* ARTICLE *
===============

The White River: Newaygo County’s Forgotten River Part I

By: Charles Chandler
Reprinted by permission
Ken DeLaat, Publisher, Near North Now

Part I: The White River is a case study in complexity. It flows through about 80 miles of beautifully mixed forest lands, much of those in the Huron-Manistee National Forest. There are a variety of rural and urban landowners along those miles, and the river is used for a variety of recreational activities.

The water itself is owned by the State of Michigan. There are several regulatory agencies that set policy, provide oversight and guidance for the wildlife that lives in the river, as well as for human activities in and along the river. They are the US Fish and Wildlife, Michigan Department of Natural Resources (DNR) and the Department of Environmental Quality (DEQ), the County Drain Commission, The Emergency Services Department, the Cities of White Cloud and White Hall, the Village of Hesperia, and various townships. The White River is a State designated “Natural River.” This means, in short, that a Natural Rivers zoning permit is required for most development activities within 400 feet of the river. More on this later in the article.

The White River, while near the Pere Marquette and Muskegon rivers, is different from both in many ways. Both of the latter rivers have been developed and maintained for fishing and kayaking. As such, both are national and international destinations for kayakers and fishermen. Both recreational activities provide significant year-round economic benefits to the local economies of Newaygo and Baldwin. The two rivers provide many good paying jobs to their respective communities, and the value of properties surrounding the rivers are, in general, much higher than those surrounding the White. An empty lot lying on the Pere Marquette is often more highly priced than a home which lies along the banks of the White Cloud Pond.

Compared to the Pere Marquette and Muskegon Rivers, the White River is clearly undervalued, misunderstood, is somewhat ignored, and with few friends. It is a relatively slow flowing river, often times shallow, and winds its way quietly along the wooded river bottoms. It is a kayaker’s river, with many narrow passageways, too narrow for riverboats, and too shallow for motors. It will never be a ‘party river’, but rather one which provides a very contemplative experience to those with the patience to enjoy it.

===============

* SUPPLIED MATERIAL *
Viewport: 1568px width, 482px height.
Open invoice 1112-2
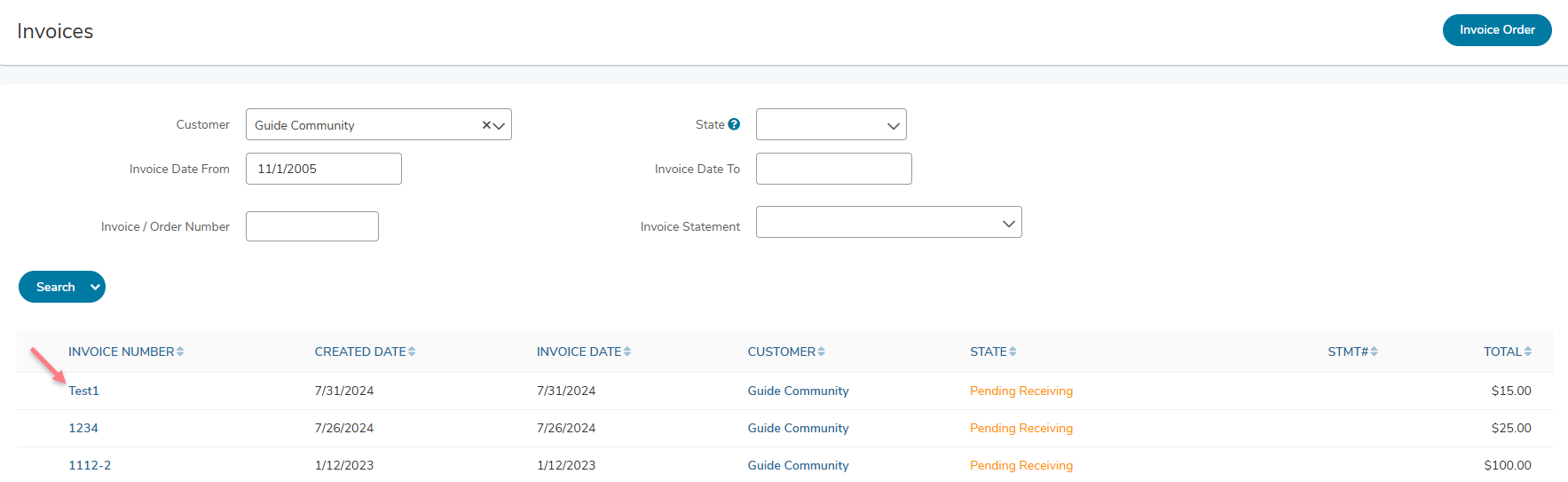[x=90, y=465]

===============

* REQUIRED TASKS *
1) Name every river mentioned in the White River article.
2) Write the next part of the White River article, picking up after its final paragraph.

* EXPECTED RESULTS *
1) The White River, the Pere Marquette River, and the Muskegon River.

2)
For many years the White River resisted those who sought to experience it. A short section of the upper White, from White Cloud Dam to the Flowing Wells Park was all that was readily available to travelers. Until this past summer, the path beyond was strewn with hundreds of deadfalls and log jams blocking the way. The section of the upper White between E. Echo Drive in White Cloud and S. Baldwin Ave had about 80 log jams or other woody debris obstructions that, in years past, had to be portaged around. It appeared that many had been there for decades, probably forming shortly after the last saw logs were floated downriver to Lake Michigan.

Members of the White River Kayaking Coalition are sometimes asked why they worked to create a passable water trail from White Cloud to Hesperia. They did so for the love of the river, and to give other kayakers the opportunity to paddle an incredibly beautiful river that runs through our backyard. Beyond that, they wanted to develop a water trail that could provide river access to fishermen, and provide an economic benefit for riverside landowners and for the bookend municipalities of White Cloud and Hesperia.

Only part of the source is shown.